Throughout this application, various publications, patents, and published patent applications are referred to by an identifying citation. The disclosures of the publications, patents and published patent specifications referenced in this application are hereby incorporated by reference into the present disclosure.
Rechargeable lithium-polymer batteries are promising advanced power sources for a variety of applications such as for portable electronic devices and electric vehicles. Although a variety of polymer electrolytes have been investigated as the ionic conducting medium, the reactivity of lithium metal has posed a formidable challenge to develop polymer electrolytes which have the requisite chemical and electrochemical stability for long cycle life F. M. Gray, Solid Polymer Electrolytes (VCH Publishers, Inc., New York 1991)!.
A key problem with lithium metal anodes is the formation of dendrites upon repeated plating of lithium metal during charging of the battery. This has led to a detailed investigation of lithium alloys, such as lithium-aluminum alloys, and lithium-carbon composites as alternatives to lithium metal anodes. U.S. Pat. No. 4,002,492 discloses electrochemical cells having anodes consisting of lithium-aluminum alloys where the content of lithium is from 63% to 92%. Other disclosures of lithium-aluminum anodes are found in Rao et al., J Electrochem.
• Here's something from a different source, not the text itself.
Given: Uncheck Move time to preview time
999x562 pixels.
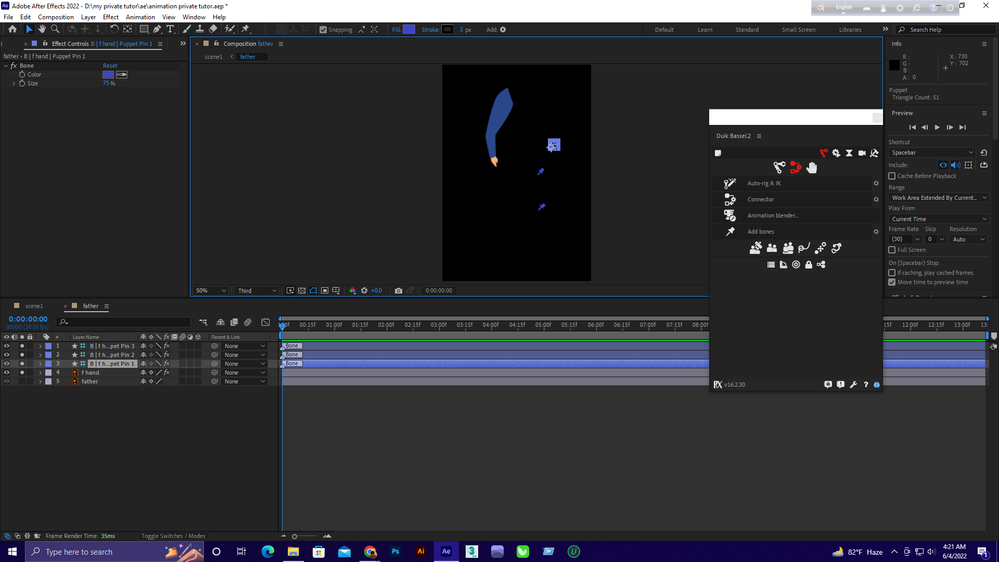Looking at the screenshot, I should (x=892, y=282).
Soc. 1977, 124, 1490, and Besenhard, J. Electroanal. Chem., 1978, 94, 77. The use of lithium-carbon composite anodes is disclosed in Ozawa et al., in Proc. Tenth International Seminar on Primary and Secondary Battery Technology and Applications, Deerfield Beach, Fla., March 1993.
The central problem with composite lithium anodes is an increase in weight and volume due to the addition of non-electroactive materials. In the case of lithium-aluminum alloys, there is also a loss in potential of about 0.4 V. The loss in cell voltage coupled with increased weight implies a significant loss in specific energy of the cell. Batteries using lithium-aluminum alloys as anodes have exhibited relatively low capacities, low rate capabilities and poor cycle life.
Lithium-carbon composites based on intercalation in graphitic carbon generally have a voltage drop of 0.3 V-0.5 V versus lithium and typically involve 8-10 carbon atoms for each lithium atom, the theoretical maximum being 6 carbon atoms for each lithium atom. This entails a significant penalty in increased weight and volume, and consequently, decreased capacity. Cells using lithium-carbon composite anodes have, however, demonstrated long cycle life, with more than 1,000 cycles recorded.
Shacklette et al. disclose the use of a conjugated polymer-lithium composite anode in U.S. Pat. No. 4,695,521, which incorporates an n-doped conjugated polymer as a substrate for electroplating a lithium metal, resulting in finely divided lithium metal distributed throughout a conducting polymer matrix. Cells incorporating conjugated polymer-lithium composite anodes have long cycle life, but reduced capacity. The n-doped conjugated polymers have low capacity that limits the capacity of the anode material.
Toyoguchi et al., disclose the use of a prefabricated film of a conjugated polymer to contact the lithium surface of an anode in a cell using a liquid organic electrolyte in Kokai 58-163188 (1983). Cells with lithium anodes contacted with a conjugated polymer showed enhanced cycling ability compared with equivalent cells using bare lithium anodes. Prefabricated conjugated polymer films are highly porous and at least 10 micrometers (.mu.m) thick in order to have sufficient mechanical strength to be free-standing. Porous films are not suitable if the electrolyte is polymeric since a polymer electrolyte cannot penetrate the pores of the film, resulting in inferior contact between the conjugated polymer and the electrolyte. With liquid organic electrolyte, a porous film does not provide complete surface coverage, and therefore not as complete protection as a dense polymer film. The relatively thick prefabricated conjugated polymer films also add significant weight and volume to the cell, limiting the capacity of the cell.
There is a clearly defined need, therefore, for novel concepts in interfacial engineering of the lithium-electrolyte interface that allows the fabrication of rechargeable lithium cells having long cycle life and incorporating polymer electrolytes.